- [SUPPLIED TEXT]
——

# international schools Lanzarote



## francisbl (Jan 25, 2009)

we looking to move to lanzarote puerto del carmen and was wondering if the international schools were any good for a 12 year old any help please


----------



## jojo (Sep 20, 2007)

francisbl said:


> we looking to move to lanzarote puerto del carmen and was wondering if the international schools were any good for a 12 year old any help please


Schools in Spain | Nabss This organisation is a good guide to good schools in Spain

Jo xxx


----------



## xabiaxica (Jun 23, 2009)

francisbl said:


> we looking to move to lanzarote puerto del carmen and was wondering if the international schools were any good for a 12 year old any help please


I can't give you any personal advice, but the only one listed by Nabss is theis one

http://www.nabss.org/test/schoolsen.php?school=bsLanzarote&h=1500


----------



## francisbl (Jan 25, 2009)

*british school of lanzarote*

is there any 1 on here that have children in the british school of lanzarote that can help me with a few questions 
1) has far as schools do your children like it 
2) how much are the fees 
anything else that would help me please i boy will be 13 when we move


----------



## 90199 (Mar 21, 2010)

If you Google, British Schools in Lanzarote, there several responses that may be of interest,

Hepa


----------

——

Element lookup records:
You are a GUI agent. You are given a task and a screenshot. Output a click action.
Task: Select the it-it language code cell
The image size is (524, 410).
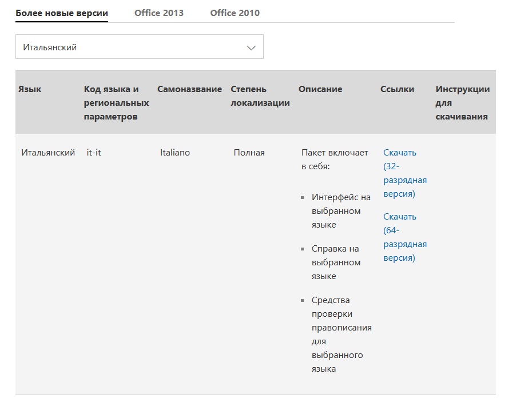point(94,153)
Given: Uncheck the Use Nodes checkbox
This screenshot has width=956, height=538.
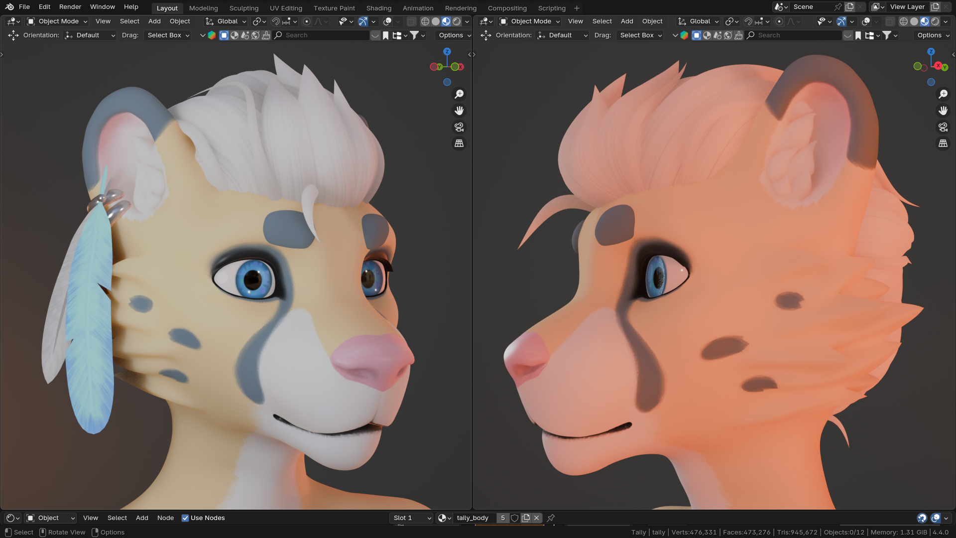Looking at the screenshot, I should click(185, 518).
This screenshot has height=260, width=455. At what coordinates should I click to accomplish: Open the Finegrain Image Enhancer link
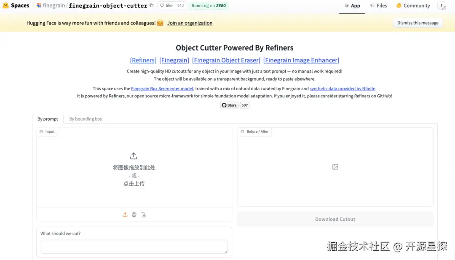coord(301,60)
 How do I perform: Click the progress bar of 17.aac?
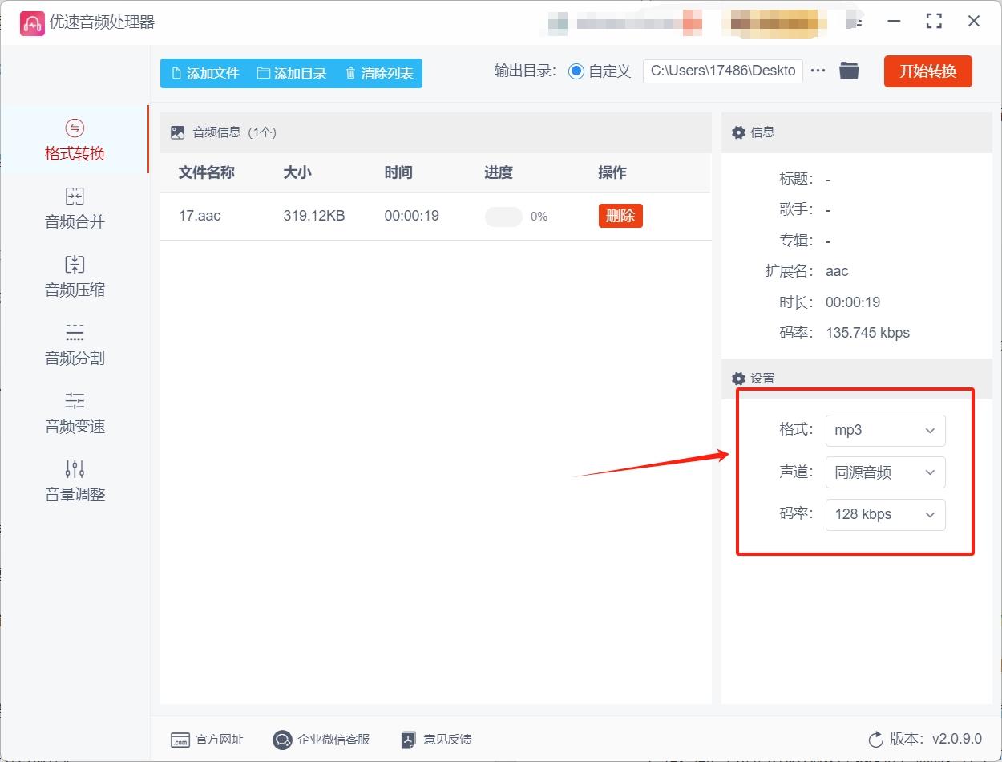(x=503, y=216)
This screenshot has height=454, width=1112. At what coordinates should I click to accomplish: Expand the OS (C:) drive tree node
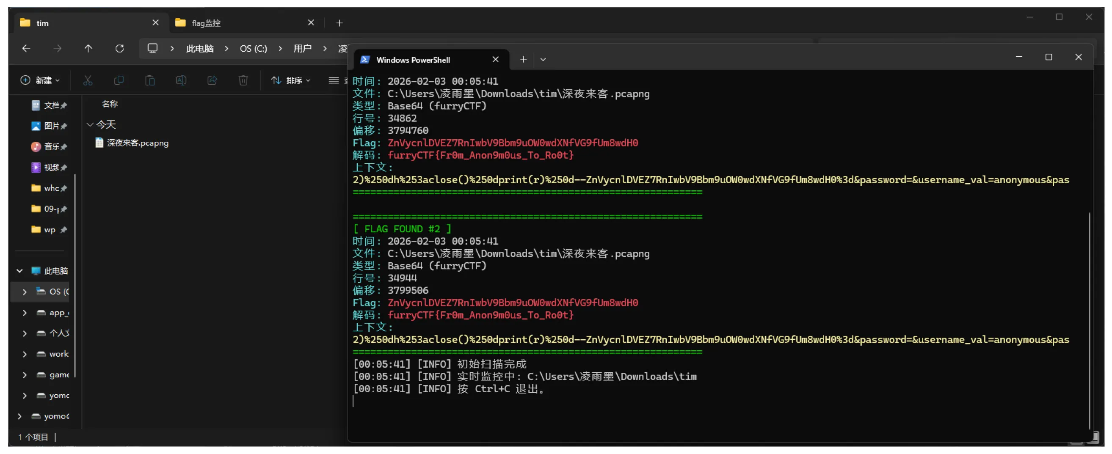25,292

——

- [TASKS AND EXERCISES]
1: Do the following statements agree with the Lanzarote schools thread? Answer yes or no for each, quoting the exact words of the thread that decide it.
(a) The first poster's child is 12 years old.
(b) Nabss lists several schools on Lanzarote.
(c) One reply suggests searching Google for British schools in Lanzarote.
2: Please print the Lanzarote schools thread from "is there any" to "(Mar 21, 2010)".
The records were taken from a separate source.

- [TASK-BY-TASK OUTPUTS]
1:
(a) Yes: "for a 12 year old"
(b) No: "the only one listed by Nabss"
(c) Yes: "If you Google, British Schools in Lanzarote"

2:
is there any 1 on here that have children in the british school of lanzarote that can help me with a few questions 
1) has far as schools do your children like it 
2) how much are the fees 
anything else that would help me please i boy will be 13 when we move


----------



## 90199 (Mar 21, 2010)